** Document extract **
▽

Those kinds of products that are small in terms of revenue can still provide a great deal of support for healthcare professionals in treating specific patients. Nordic fulfils a really important role in these areas where large companies cannot operate because it is not worth their while. This is
where we think Nordic, as we become more focused, will become more established as we unify pan-European brands.

We can go to the US, go to Asia, go to Eastern Europe and say to organisations, if you have an asset that is worth
potentially €20-30 million, don’t even bother trying to talk to large pharma companies as it is way below their hurdle rate, whereas we have stretched from Portugal to Russia and an asset of €20-30 million would potentially be of interest to us and we are equipped to support healthcare professionals by bringing it to market.

I believe a unique strength of Nordic is that whilst being able to focus on niche products we also have that true pan-European footprint. It is possible to go and find a small family-owned pharma business in France, one in Germany, another in Italy. But if you want one single partner across Europe who has that scale but can also handle small specialist products, I cannot think of another company, other than Nordic.

Q  Finally, in an ideal world where anything is possible (within reason!) what would you like to see coming out of the drug delivery sector over the coming years – in terms of innovative technologies or indeed innovative ways of working and doing business – that would really help Nordic achieve its objectives?

A  Broadly speaking, we want to continue being as successful as possible in the spaces in which we operate.

“Products that are small in terms of revenue can still provide a great deal of support for healthcare professionals in treating specific patients. Nordic fulfils a really important role in these areas where large companies cannot operate because it is not worth their while. This is where we think Nordic, as we become more focused, will become more established as we unify pan-European brands…”

△

** Prompt **
Please list every country named in the interview excerpt. The listing that comes next is not needed.

** Records **
▽

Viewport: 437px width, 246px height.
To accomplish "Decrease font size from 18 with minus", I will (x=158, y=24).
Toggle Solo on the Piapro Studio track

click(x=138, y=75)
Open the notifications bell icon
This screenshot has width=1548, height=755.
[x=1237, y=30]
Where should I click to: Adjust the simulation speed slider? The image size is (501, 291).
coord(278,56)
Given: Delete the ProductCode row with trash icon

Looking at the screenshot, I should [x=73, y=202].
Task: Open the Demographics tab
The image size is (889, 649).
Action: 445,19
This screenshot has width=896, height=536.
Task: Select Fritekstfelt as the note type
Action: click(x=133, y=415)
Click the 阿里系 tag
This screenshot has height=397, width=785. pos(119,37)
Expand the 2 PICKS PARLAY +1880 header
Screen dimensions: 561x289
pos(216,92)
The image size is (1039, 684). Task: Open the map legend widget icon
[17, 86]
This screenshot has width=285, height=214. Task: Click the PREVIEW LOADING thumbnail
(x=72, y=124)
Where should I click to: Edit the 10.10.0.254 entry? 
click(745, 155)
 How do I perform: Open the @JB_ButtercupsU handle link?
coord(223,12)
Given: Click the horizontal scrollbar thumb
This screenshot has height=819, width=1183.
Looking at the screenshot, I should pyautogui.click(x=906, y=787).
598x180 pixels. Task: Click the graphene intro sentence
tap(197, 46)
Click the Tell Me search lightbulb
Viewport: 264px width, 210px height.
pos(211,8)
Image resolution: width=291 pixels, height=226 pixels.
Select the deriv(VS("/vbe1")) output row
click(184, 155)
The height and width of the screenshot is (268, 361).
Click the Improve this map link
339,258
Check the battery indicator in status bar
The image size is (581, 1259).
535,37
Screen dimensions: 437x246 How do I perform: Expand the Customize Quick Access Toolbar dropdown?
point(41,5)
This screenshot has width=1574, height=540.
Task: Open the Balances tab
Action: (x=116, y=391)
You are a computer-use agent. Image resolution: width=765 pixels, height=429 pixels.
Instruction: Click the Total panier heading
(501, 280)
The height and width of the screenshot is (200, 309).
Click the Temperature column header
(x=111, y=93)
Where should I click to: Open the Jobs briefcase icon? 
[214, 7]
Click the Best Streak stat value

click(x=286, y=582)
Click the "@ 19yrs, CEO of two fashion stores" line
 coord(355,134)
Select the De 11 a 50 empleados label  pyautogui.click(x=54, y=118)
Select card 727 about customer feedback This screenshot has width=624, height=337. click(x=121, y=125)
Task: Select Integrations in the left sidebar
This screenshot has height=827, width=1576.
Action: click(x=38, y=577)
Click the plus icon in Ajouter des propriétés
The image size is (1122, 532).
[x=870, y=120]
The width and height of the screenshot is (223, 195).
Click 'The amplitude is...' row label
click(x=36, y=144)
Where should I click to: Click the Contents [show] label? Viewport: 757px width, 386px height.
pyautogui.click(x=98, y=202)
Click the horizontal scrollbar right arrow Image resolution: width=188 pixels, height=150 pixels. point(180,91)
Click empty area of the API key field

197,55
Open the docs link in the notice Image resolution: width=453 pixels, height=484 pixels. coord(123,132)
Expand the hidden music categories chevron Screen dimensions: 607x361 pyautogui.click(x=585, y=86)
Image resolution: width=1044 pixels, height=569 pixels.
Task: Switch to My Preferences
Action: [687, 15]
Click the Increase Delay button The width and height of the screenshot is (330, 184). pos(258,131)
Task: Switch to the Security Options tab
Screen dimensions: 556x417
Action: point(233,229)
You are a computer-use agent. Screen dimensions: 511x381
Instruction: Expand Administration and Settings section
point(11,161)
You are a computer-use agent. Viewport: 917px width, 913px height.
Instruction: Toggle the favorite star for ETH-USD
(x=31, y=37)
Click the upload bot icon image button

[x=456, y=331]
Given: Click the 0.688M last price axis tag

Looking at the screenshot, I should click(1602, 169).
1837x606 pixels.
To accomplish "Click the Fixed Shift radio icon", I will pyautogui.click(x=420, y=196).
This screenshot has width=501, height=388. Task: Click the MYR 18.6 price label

△

** Task output **
US, Portugal, Russia, France, Germany, Italy